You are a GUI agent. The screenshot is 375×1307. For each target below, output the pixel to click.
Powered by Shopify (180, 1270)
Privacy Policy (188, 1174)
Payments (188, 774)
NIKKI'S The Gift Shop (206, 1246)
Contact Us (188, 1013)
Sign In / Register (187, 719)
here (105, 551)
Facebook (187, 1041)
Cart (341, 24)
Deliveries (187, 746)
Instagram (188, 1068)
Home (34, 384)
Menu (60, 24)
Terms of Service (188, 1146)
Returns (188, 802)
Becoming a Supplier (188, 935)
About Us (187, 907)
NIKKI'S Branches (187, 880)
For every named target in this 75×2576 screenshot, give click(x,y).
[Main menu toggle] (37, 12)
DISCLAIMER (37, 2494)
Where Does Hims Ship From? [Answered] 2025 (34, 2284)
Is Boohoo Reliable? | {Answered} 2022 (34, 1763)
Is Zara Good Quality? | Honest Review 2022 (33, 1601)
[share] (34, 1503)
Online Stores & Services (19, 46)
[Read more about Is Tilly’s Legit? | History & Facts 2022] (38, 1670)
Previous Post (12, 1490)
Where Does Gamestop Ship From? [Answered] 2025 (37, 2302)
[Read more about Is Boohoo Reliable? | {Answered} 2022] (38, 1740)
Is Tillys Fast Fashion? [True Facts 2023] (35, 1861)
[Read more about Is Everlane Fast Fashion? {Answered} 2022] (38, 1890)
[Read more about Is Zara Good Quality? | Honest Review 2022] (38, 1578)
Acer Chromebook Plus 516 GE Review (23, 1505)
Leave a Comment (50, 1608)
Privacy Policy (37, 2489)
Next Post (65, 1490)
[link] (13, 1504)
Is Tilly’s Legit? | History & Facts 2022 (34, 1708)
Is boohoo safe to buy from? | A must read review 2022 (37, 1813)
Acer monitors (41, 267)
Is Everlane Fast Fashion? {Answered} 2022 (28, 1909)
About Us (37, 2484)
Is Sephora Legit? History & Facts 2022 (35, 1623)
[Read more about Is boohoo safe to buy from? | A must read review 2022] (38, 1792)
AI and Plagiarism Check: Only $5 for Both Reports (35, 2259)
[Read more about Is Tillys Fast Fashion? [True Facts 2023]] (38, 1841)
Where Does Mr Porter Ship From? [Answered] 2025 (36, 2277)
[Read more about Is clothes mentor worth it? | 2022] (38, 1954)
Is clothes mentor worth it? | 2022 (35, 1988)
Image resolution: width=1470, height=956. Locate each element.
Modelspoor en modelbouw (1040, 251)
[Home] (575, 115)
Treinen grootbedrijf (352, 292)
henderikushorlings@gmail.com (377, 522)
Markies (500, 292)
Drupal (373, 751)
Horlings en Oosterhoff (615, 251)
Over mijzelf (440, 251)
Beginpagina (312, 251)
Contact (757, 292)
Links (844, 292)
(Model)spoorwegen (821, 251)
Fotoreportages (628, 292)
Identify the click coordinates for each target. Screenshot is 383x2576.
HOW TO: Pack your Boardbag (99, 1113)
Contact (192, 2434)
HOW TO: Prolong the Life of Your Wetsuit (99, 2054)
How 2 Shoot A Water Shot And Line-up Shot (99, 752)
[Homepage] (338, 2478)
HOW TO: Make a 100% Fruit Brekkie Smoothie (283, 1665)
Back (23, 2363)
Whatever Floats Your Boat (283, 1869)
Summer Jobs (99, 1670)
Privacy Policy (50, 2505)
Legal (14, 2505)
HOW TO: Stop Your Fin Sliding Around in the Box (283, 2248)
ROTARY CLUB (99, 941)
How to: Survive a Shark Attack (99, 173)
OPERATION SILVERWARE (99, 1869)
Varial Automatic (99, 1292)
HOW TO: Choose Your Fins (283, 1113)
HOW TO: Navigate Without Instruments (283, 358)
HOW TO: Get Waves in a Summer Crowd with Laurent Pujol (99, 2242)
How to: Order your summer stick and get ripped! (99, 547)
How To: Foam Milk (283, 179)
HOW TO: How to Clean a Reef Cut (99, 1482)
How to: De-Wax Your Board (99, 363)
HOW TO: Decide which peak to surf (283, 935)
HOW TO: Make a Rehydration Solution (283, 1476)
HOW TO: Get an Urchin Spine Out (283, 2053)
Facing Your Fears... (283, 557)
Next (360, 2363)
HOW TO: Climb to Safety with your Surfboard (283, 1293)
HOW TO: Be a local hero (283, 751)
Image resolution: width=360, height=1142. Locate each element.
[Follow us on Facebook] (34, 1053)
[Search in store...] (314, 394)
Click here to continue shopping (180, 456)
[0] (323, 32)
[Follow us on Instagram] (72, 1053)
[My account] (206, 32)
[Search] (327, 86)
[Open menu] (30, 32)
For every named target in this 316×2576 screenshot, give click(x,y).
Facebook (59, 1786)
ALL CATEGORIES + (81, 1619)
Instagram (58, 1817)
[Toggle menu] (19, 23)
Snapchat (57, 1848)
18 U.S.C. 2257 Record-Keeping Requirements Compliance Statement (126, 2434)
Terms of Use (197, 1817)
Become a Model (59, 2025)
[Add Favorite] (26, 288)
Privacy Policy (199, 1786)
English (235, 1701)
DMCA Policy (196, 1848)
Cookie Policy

::::::::::

- **Problem description**
Look above for the line with "NIKKI'S Branches (187, 880)" and the line with "Identify the click"; transcribe both and all lines in between, exactly, and nothing else.

- **Written solution**
NIKKI'S Branches (187, 880)
For every named target in this 75×2576 screenshot, give click(x,y).
[Main menu toggle] (37, 12)
DISCLAIMER (37, 2494)
Where Does Hims Ship From? [Answered] 2025 (34, 2284)
Is Boohoo Reliable? | {Answered} 2022 (34, 1763)
Is Zara Good Quality? | Honest Review 2022 (33, 1601)
[share] (34, 1503)
Online Stores & Services (19, 46)
[Read more about Is Tilly’s Legit? | History & Facts 2022] (38, 1670)
Previous Post (12, 1490)
Where Does Gamestop Ship From? [Answered] 2025 (37, 2302)
[Read more about Is Boohoo Reliable? | {Answered} 2022] (38, 1740)
Is Tillys Fast Fashion? [True Facts 2023] (35, 1861)
[Read more about Is Everlane Fast Fashion? {Answered} 2022] (38, 1890)
[Read more about Is Zara Good Quality? | Honest Review 2022] (38, 1578)
Acer Chromebook Plus 516 GE Review (23, 1505)
Leave a Comment (50, 1608)
Privacy Policy (37, 2489)
Next Post (65, 1490)
[link] (13, 1504)
Is Tilly’s Legit? | History & Facts 2022 (34, 1708)
Is boohoo safe to buy from? | A must read review 2022 (37, 1813)
Acer monitors (41, 267)
Is Everlane Fast Fashion? {Answered} 2022 (28, 1909)
About Us (37, 2484)
Is Sephora Legit? History & Facts 2022 (35, 1623)
[Read more about Is boohoo safe to buy from? | A must read review 2022] (38, 1792)
AI and Plagiarism Check: Only $5 for Both Reports (35, 2259)
[Read more about Is Tillys Fast Fashion? [True Facts 2023]] (38, 1841)
Where Does Mr Porter Ship From? [Answered] 2025 (36, 2277)
[Read more about Is clothes mentor worth it? | 2022] (38, 1954)
Is clothes mentor worth it? | 2022 (35, 1988)
Image resolution: width=1470, height=956. Locate each element.
Modelspoor en modelbouw (1040, 251)
[Home] (575, 115)
Treinen grootbedrijf (352, 292)
henderikushorlings@gmail.com (377, 522)
Markies (500, 292)
Drupal (373, 751)
Horlings en Oosterhoff (615, 251)
Over mijzelf (440, 251)
Beginpagina (312, 251)
Contact (757, 292)
Links (844, 292)
(Model)spoorwegen (821, 251)
Fotoreportages (628, 292)
Identify the click coordinates for each target. Screenshot is 383x2576.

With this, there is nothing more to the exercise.